# CRCNS: Unsupervised Learning of Hippocampal Sequence Dynamic in Sleep

> **NIH NIH R01** · RICE UNIVERSITY · 2021 · $335,515

## Abstract

In unit recordings from large populations of neurons, fast compressed sequential firing of neurons during
rest and early sleep have been found to replay patterns first observed in active awake experience. These
remarkable patterns have sparked widespread interest in the scientific community and beyond. Sequence
 replay is now considered to play a critical role in the long-term stabilization and storage of mnemonically
 important information. However, despite the general acknowledgement of the importance of the sequential
structure, very little is known about the null background against which replay is compared.
Specifically, are apparently 'non-replaying' spike patterns, as seen in late sleep, just simply noise?
Because replay is typically assessed by comparison against a fixed known template, most methods can
only determine whether the resemblance to the template is more than what might be expected from
 random spike trains.

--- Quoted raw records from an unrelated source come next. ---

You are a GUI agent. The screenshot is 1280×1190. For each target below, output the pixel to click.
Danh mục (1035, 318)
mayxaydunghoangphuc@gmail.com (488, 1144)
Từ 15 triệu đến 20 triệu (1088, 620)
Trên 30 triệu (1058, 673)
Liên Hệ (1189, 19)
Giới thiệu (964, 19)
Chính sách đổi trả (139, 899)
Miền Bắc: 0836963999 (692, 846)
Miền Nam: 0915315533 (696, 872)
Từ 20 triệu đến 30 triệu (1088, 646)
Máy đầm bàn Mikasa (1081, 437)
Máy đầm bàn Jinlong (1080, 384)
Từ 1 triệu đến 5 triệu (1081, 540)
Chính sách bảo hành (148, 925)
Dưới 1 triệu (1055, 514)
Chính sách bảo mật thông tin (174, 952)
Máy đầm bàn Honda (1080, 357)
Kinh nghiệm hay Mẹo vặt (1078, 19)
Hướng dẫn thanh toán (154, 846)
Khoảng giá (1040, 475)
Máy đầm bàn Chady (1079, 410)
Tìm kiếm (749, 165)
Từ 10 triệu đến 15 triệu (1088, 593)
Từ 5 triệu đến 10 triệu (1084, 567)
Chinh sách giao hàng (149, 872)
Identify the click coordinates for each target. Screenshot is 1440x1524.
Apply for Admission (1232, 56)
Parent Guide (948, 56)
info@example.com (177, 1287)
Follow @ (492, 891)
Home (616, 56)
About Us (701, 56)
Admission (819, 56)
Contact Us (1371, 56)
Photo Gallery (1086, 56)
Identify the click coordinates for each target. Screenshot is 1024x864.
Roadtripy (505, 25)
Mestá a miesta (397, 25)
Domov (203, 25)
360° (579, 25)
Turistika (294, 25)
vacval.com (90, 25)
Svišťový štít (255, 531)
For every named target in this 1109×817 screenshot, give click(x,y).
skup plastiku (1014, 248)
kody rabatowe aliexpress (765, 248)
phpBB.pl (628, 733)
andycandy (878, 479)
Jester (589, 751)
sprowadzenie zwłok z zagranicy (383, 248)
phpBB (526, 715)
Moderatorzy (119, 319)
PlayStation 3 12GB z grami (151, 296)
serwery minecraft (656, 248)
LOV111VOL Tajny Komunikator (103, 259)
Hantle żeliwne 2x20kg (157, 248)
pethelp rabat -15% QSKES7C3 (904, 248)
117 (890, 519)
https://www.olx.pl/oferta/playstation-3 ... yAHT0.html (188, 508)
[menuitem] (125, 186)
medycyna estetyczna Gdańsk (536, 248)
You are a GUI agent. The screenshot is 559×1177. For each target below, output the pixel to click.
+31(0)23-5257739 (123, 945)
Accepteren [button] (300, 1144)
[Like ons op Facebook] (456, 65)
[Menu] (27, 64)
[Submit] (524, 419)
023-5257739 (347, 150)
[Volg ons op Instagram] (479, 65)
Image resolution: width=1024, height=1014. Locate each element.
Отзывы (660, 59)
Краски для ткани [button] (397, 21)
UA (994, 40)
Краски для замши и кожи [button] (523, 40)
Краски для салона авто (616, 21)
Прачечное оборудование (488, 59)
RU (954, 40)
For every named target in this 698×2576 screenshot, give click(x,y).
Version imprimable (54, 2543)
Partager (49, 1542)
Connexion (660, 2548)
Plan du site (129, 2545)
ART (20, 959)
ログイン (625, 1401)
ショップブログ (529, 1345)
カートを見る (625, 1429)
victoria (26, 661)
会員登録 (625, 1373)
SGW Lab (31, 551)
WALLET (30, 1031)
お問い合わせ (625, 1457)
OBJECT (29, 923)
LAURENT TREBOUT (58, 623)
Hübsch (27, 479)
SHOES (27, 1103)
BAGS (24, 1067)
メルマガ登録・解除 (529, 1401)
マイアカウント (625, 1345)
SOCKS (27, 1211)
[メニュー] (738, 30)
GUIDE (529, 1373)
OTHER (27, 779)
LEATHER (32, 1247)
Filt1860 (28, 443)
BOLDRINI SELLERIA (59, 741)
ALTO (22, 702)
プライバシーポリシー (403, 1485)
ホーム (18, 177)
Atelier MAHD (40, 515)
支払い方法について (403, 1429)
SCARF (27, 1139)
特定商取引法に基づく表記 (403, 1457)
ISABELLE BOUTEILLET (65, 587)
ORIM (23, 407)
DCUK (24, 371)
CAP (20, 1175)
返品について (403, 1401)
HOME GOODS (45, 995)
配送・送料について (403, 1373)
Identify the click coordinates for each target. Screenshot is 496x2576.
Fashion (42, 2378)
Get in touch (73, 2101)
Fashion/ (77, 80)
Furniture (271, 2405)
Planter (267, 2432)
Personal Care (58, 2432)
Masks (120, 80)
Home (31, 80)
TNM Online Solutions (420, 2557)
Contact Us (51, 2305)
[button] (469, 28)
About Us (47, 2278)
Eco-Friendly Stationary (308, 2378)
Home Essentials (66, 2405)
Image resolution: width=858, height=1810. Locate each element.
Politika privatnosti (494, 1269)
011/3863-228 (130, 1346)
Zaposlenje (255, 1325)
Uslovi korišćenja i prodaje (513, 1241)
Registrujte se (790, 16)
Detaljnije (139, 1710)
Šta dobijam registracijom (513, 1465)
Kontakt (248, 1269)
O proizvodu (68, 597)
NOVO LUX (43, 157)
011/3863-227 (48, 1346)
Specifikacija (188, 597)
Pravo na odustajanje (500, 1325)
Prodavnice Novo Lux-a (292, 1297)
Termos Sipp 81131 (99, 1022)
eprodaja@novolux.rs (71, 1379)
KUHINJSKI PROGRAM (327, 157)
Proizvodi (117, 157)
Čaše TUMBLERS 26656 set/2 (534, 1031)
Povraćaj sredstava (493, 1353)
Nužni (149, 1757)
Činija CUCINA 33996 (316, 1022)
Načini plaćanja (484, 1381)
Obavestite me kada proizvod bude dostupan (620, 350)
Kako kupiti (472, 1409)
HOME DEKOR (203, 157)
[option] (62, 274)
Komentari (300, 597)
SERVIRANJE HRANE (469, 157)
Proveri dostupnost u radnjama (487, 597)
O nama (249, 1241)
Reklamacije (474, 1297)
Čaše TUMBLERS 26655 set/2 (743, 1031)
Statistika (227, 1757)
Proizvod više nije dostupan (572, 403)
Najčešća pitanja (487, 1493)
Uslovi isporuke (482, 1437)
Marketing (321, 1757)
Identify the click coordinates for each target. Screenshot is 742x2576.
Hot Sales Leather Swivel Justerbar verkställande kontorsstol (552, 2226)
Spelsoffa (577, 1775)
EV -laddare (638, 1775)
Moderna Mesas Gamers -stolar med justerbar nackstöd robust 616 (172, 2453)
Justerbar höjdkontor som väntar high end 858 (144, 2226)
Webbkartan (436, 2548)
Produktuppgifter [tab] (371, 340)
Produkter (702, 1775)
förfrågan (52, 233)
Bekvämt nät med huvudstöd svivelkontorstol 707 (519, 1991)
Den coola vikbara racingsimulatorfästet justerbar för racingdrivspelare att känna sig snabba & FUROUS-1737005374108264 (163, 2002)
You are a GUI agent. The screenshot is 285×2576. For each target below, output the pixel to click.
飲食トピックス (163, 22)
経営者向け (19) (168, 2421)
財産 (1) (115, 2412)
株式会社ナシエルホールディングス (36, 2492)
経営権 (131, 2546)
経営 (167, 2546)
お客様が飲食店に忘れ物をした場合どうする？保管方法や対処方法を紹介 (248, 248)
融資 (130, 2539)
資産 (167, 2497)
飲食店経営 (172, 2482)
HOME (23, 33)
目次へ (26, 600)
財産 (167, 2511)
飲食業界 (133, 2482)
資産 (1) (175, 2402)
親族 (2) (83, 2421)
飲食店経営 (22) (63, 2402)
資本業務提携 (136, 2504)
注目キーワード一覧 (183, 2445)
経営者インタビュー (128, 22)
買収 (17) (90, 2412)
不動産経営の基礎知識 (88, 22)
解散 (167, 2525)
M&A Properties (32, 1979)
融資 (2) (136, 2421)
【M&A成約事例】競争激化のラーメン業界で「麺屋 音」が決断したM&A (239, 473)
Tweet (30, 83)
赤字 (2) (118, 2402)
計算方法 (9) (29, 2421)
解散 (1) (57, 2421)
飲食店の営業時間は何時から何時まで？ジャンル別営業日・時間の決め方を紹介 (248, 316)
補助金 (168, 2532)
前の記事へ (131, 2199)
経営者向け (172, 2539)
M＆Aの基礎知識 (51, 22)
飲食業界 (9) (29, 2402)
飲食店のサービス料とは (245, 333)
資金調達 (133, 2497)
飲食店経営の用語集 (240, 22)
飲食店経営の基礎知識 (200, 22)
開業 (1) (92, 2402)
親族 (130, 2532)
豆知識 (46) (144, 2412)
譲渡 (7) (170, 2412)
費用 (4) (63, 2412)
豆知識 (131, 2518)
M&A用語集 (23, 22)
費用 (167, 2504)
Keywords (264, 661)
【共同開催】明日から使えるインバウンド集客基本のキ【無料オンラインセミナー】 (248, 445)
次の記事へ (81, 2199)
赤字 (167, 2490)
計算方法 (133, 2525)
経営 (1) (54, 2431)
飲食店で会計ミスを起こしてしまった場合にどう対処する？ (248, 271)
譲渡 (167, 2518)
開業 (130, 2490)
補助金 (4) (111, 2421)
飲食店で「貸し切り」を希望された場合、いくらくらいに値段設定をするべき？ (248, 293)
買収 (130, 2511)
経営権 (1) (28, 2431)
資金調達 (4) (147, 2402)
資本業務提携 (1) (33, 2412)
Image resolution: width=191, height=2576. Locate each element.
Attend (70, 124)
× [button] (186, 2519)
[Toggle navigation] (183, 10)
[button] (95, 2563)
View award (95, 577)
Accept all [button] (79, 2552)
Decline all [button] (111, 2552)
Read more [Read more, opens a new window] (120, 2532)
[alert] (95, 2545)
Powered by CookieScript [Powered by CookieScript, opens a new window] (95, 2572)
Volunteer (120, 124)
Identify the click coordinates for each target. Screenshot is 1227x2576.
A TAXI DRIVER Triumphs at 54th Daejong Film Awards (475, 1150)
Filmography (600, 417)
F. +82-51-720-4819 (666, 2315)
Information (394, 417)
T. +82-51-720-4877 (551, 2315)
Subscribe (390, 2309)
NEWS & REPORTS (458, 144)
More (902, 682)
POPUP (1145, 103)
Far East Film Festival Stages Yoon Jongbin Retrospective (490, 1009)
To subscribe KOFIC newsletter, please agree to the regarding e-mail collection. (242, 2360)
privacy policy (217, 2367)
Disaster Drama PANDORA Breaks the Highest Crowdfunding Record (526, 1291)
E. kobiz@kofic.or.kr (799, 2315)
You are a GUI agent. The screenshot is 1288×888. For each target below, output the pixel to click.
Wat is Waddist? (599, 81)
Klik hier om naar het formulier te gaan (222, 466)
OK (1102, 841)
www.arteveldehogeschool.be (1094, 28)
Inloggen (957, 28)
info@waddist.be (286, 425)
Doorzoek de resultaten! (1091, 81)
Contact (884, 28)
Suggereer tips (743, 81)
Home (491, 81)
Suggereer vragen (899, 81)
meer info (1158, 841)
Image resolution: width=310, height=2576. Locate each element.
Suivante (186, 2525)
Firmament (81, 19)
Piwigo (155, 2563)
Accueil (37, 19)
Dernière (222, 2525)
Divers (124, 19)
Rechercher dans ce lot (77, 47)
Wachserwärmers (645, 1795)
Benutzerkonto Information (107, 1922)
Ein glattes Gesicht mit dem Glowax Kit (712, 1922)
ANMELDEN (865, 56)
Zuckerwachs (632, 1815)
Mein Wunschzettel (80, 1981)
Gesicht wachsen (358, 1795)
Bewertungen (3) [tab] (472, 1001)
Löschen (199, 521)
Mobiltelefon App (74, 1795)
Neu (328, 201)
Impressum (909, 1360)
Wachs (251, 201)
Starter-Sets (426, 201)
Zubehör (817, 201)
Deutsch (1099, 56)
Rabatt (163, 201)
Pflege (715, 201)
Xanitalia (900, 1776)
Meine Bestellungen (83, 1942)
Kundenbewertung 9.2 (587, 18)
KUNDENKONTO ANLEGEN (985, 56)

But these methods cannot appraise whether other patterns remain in the
nonsignificant events. Recently, the Diba and Kemere labs successfully collaborated to address precisely
 this issue. We developed methods based on hidden Markov models (HMMs) to uncover temporal
structure in spike trains of neurons in an unsupervised template-free manner. In this proposal, we aim to
further improve these methods and to evaluate the hidden structure of spike trains in hippocampal
 neuronal populations during sleep. In our second specific aim, we will use HMMs to determine both
co-active ensemble ("contextual") and temporal patterns ("sequential") structure in hippocampal spike
trains in both pre- and post-task sleep. In the third specific aim, we will probe the essence of sleep replay
further, by exposing animals to multiple novel and familiar maze environments prior to long durations of
sleep. In the fourth specific aim, we will perform closed-loop disruption of neuronal population patterns to
 examine the causal interplay and reverberation of these patterns from early to late sleep. In summary, our
 proposal is designed to provide strongest characterization to date of the structure of "noise" in replay
events.
RELEVANCE (See instructions):
 This study will provide an opening to evaluate the role of sleep in reorganizing information in the brain and
 help to identify critical time windows and neuronal activities during sleep which are particularly important
 for information storage and stabilization. Our assumptions and deductions about the nature and purpose
 of sleep implicitly inform all manner of public policy, from the durations of shifts for hospital and relief
 workers, to morning start times of public schools. Understanding the function and mechanisms of sleep H

## Key facts

- **NIH application ID:** 10191062
- **Project number:** 5R01NS115233-03
- **Recipient organization:** RICE UNIVERSITY
- **Principal Investigator:** KAMRAN DIBA
- **Activity code:** R01 (R01, R21, SBIR, etc.)
- **Funding institute:** NIH
- **Fiscal year:** 2021
- **Award amount:** $335,515
- **Award type:** 5
- **Project period:** 2019-08-15 → 2024-05-31

## Primary source

NIH RePORTER: https://reporter.nih.gov/project-details/10191062

## Citation

> US National Institutes of Health, RePORTER application 10191062, CRCNS: Unsupervised Learning of Hippocampal Sequence Dynamic in Sleep (5R01NS115233-03). Retrieved via AI Analytics 2026-05-22 from https://api.ai-analytics.org/grant/nih/10191062. Licensed CC0.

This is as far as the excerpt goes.